* **WHAT THE TASK REQUIRES**:
Count the lines in the data below that contain the word "resolution", and reply with only that number.

====== DATASET CONTENT ======

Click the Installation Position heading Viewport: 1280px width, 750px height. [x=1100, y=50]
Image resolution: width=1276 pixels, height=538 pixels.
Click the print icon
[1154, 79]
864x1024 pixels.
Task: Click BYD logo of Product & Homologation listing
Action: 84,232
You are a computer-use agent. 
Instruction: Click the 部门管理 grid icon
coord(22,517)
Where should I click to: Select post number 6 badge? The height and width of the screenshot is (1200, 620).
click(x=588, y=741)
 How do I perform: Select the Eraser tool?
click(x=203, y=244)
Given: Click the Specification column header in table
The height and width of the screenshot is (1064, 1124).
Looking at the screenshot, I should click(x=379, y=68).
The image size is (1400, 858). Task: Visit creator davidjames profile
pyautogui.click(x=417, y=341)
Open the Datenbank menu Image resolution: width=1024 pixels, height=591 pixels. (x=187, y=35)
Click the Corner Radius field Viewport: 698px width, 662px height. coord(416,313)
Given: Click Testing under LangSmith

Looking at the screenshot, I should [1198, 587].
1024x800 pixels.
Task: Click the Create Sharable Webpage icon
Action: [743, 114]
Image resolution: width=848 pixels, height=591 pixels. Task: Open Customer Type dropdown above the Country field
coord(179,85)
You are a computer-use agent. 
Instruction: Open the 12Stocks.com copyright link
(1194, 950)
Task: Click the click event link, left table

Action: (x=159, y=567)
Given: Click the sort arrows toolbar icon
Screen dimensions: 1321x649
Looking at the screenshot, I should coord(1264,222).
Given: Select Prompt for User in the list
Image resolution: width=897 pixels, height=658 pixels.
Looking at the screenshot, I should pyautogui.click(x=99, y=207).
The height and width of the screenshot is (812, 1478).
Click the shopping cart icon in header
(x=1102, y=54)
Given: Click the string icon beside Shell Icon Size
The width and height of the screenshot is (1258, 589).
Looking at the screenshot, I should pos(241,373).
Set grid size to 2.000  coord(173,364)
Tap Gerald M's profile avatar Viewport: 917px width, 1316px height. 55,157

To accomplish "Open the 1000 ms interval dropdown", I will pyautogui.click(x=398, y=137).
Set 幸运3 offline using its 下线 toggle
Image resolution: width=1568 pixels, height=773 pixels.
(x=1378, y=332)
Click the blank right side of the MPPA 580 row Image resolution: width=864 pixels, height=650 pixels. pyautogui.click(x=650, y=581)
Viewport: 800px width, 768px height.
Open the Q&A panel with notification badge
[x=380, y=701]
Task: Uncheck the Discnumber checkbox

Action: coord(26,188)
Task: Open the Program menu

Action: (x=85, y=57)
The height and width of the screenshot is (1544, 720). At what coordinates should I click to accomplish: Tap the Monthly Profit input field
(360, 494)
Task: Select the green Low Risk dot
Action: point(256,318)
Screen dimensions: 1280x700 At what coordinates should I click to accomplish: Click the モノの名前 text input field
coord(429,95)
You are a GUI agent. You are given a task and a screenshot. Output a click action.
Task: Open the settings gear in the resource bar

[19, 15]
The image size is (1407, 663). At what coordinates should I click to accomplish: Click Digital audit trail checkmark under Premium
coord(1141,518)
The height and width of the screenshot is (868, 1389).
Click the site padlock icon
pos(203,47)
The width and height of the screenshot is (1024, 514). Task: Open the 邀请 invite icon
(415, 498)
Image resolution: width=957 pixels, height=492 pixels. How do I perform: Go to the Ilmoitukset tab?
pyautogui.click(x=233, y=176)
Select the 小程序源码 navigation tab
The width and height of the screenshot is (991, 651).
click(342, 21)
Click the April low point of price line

======

* **ANSWER TO THIS EXERCISE**:
7